In the sketch below, we illustrated two of the main effects that make analysis difficult: Detector persistence and non-Gaussian red-noise.

Persistence is one of the main and most common issues, it is characterised by a non-linear time-dependent change in sensitivity of the detector. This is obviously an issue if what you want to measure the precise change of flux hitting the detector as the exoplanet passes in front of its host-star. The sketch above shows an ideal observation over time in red, i.e. no time dependent trends. The blue curve is a sketch of typical persistance effects. Correcting for this trend is difficult as the trend varies with exoplanet observed (it is flux dependent), it varies with wavelength and it depends on what the previous observation has been. Here machine learning could help significantly to alleviate these effects.

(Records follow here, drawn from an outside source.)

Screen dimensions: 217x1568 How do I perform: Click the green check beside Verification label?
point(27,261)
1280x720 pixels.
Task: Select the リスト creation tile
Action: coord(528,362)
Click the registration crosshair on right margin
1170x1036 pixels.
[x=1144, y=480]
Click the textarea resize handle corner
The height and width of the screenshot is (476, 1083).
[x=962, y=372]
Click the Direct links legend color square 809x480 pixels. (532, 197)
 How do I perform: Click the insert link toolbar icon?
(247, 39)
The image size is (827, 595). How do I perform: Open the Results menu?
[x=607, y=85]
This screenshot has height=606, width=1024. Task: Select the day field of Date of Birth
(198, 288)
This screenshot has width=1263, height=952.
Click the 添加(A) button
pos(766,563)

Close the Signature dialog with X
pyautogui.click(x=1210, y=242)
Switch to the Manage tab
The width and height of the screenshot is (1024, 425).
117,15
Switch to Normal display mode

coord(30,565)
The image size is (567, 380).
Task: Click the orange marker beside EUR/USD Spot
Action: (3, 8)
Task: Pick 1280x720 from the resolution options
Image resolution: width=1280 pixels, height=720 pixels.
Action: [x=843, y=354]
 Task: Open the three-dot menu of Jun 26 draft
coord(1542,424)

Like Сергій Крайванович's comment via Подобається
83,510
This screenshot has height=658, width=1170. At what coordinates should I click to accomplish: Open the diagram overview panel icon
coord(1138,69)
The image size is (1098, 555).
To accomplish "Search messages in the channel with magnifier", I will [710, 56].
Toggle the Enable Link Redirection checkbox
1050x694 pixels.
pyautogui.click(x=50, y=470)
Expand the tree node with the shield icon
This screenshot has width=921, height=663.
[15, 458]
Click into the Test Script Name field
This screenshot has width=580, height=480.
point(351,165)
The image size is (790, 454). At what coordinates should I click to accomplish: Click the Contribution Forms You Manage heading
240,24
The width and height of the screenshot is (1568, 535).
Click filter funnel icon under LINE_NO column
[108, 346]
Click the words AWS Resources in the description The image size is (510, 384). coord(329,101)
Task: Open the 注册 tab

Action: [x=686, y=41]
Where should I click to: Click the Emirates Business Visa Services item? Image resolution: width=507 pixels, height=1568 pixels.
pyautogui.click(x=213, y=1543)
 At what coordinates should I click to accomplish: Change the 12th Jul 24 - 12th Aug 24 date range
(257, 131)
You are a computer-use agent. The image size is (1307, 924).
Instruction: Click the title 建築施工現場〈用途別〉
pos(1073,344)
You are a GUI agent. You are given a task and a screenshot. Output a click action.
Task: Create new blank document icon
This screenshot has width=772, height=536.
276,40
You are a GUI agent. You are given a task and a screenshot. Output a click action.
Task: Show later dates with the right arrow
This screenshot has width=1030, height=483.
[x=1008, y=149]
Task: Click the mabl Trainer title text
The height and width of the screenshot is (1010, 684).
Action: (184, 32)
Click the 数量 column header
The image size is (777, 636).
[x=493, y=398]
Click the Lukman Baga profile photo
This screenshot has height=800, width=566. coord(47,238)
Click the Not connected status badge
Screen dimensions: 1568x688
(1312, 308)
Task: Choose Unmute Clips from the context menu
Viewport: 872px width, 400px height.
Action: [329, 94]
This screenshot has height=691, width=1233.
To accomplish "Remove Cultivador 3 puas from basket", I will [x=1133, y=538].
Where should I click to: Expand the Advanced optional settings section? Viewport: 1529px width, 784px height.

The other issue is the red-noise (or 1/f noise). This is determined by effects such as temperature fluctuations and vibrations, amongst others. Below we’ve sketched two fourier transforms of the noise. We have simulated two cases, the blue curve is the nominal case which has most noise concentrated in low-frequency modes. This is ideal as lower frequencies tend to be easier to track and de-trend. Modes that are of the order of the exoplanet transit time (1-2 hours) are the hardest as they can mimic an exoplanet transit event or worse, overlay the transit and corrupt the transit depth measurement (red curve). We’ll be simulating a mix of nominal and worst case scenarios for this challenge.

How does this compare to the 2019 challenge?

If you do ECML-PKDD challenges regularly, you may notice that we’ve done a similar one in 2019. In 2019 we focused solely on stellar noise in our simulations but assumed that the instrument is perfect. In 2019, the instrument design was still being decided on and many effects were undefined. Today, Ariel has been formally accepted by the European Space Agency and we have a much better understanding of instrument design and detector choices. This challenge will be significantly harder as we convolve the signal with the non-linear and time-dependent instrument response models. In other words, this is as close to the true data as we can simulate at the moment.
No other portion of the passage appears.